On Friday, the Biden administration announced that it will hold a wind power auction this May for two spots off the coast of the Carolinas. The highest bidders will get to lease the areas and help the administration with its goal to help expand the clean energy industry.
At a Glance
- The BOEM will auction off two parcels of wind power land in the Carolinas this spring.
- The move will help the Biden administration reach its goal of supplying 30 gigawatts of clean energy to US homes.
- BOEM will offer a 20% credit to leasees willing to invest in industry training and development.
The Carolinas Will be Home to Two New Offshore Wind Power Farms
The available space covers 110,091 acres of the Carolina Long Bay. And The Bureau of Ocean Energy Management (BOEM) will split the area into two separate parcels. BOEM has set the auction date for May 11th.
The decision stems from the government’s goal of adding turbines to federal waters along every U.S. coastline by 2030. Once completed, the wind power farms should generate an estimated 30 gigawatts of power. The Carolina coastline will contribute 1.3 gigawatts, which is enough to power half a million homes.
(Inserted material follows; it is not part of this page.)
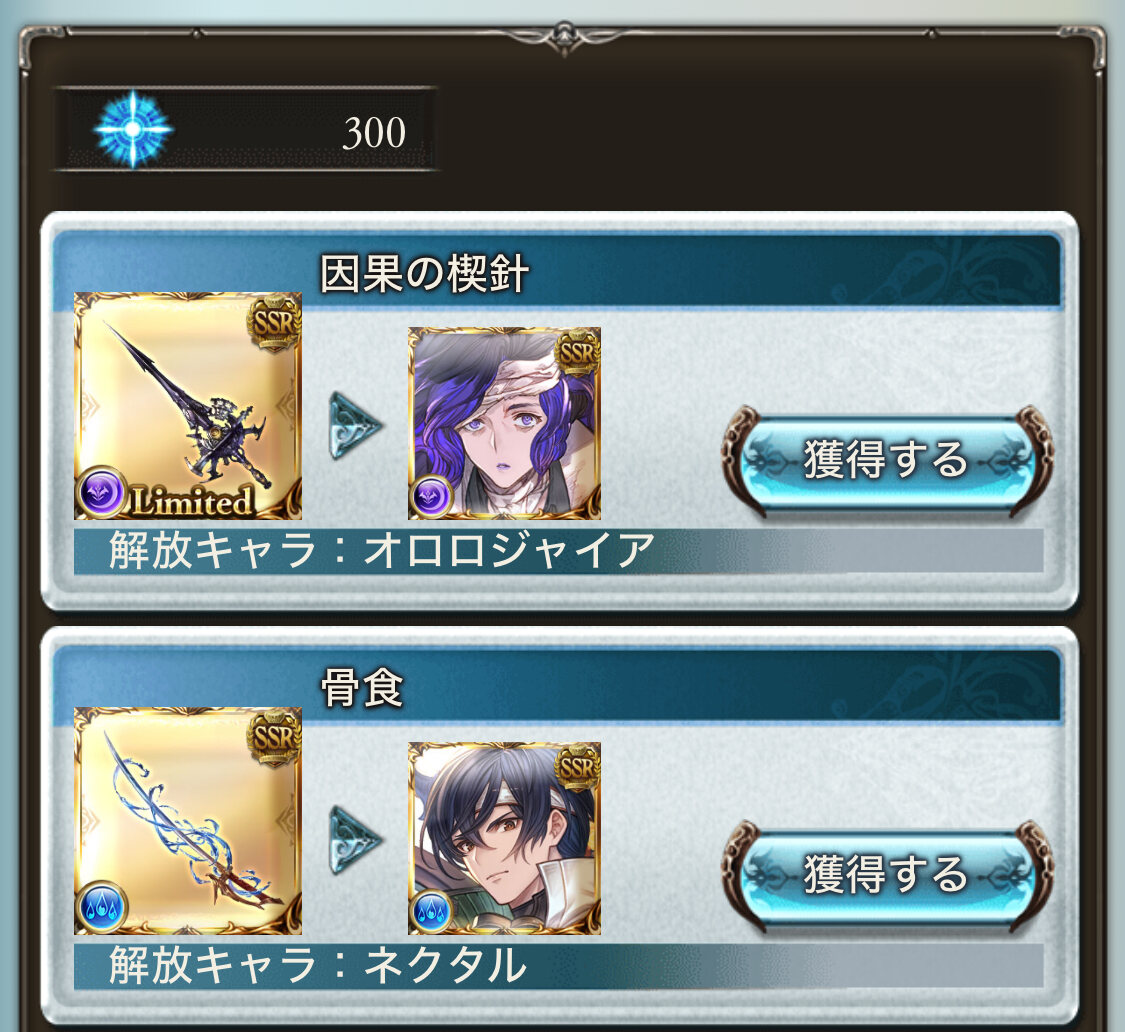Click dark element icon on オロロジャイア portrait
“The Biden-Harris administration is committed to supporting a robust clean energy economy,” Interior Secretary Deb Haaland said in a statement. “And the upcoming Carolina Long Bay offshore wind energy auction provides yet another excellent opportunity to strengthen the clean energy industry while creating good-paying union jobs.”
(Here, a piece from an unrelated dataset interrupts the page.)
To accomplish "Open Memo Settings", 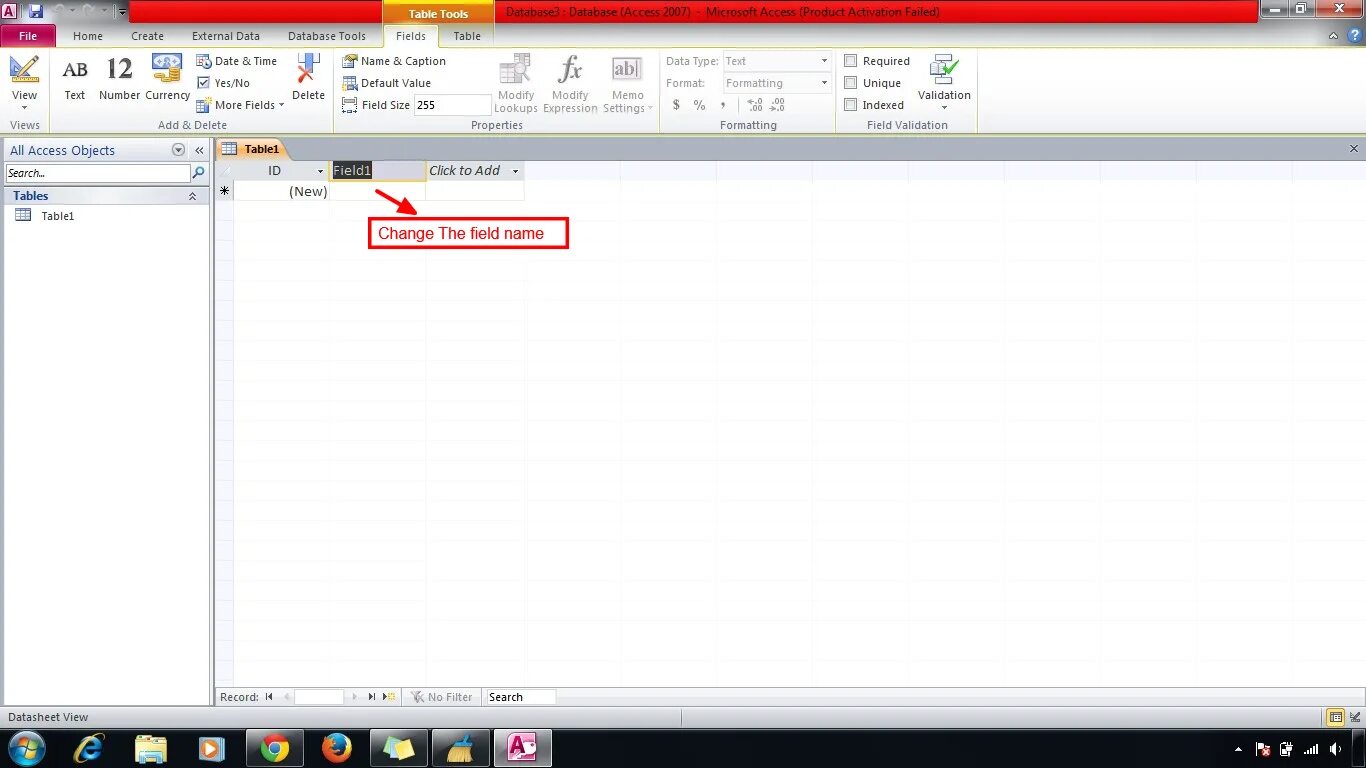I will pos(627,82).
BOEM Will Offer Cutbacks to Companies Willing to Invest in the Future of Wind Power
The government is also committing itself to invest in ways to advance workforce training and supply chain development. And if bidders are willing to do the same, BOEM will offer a 20% credit.
According to the lease terms, the companies that take over the land will also have to identify surrounding underserved communities and tribal nations. Furthermore, they will need to take other agencies and ocean users into consideration.
The United States only has two offshore wind facilities to date. One is off the coast of Rhode Island, and the other is in the waters of Virginia. Though two large-scale projects are currently in the works. The BOEM just actioned off one such project in New York for $4.37 billion.
America’s offshore wind energy industry could give $109 billion in revenue to businesses over the next ten years. And BOEM will work with all companies joining the supply chain to ensure that the new efforts don’t put the environment in jeopardy.
“BOEM is focused on ensuring that any development offshore North Carolina is done responsibly, in a way that avoids or minimizes potential impacts to the ocean and ocean users in the region,” Director Amanda Lefton said.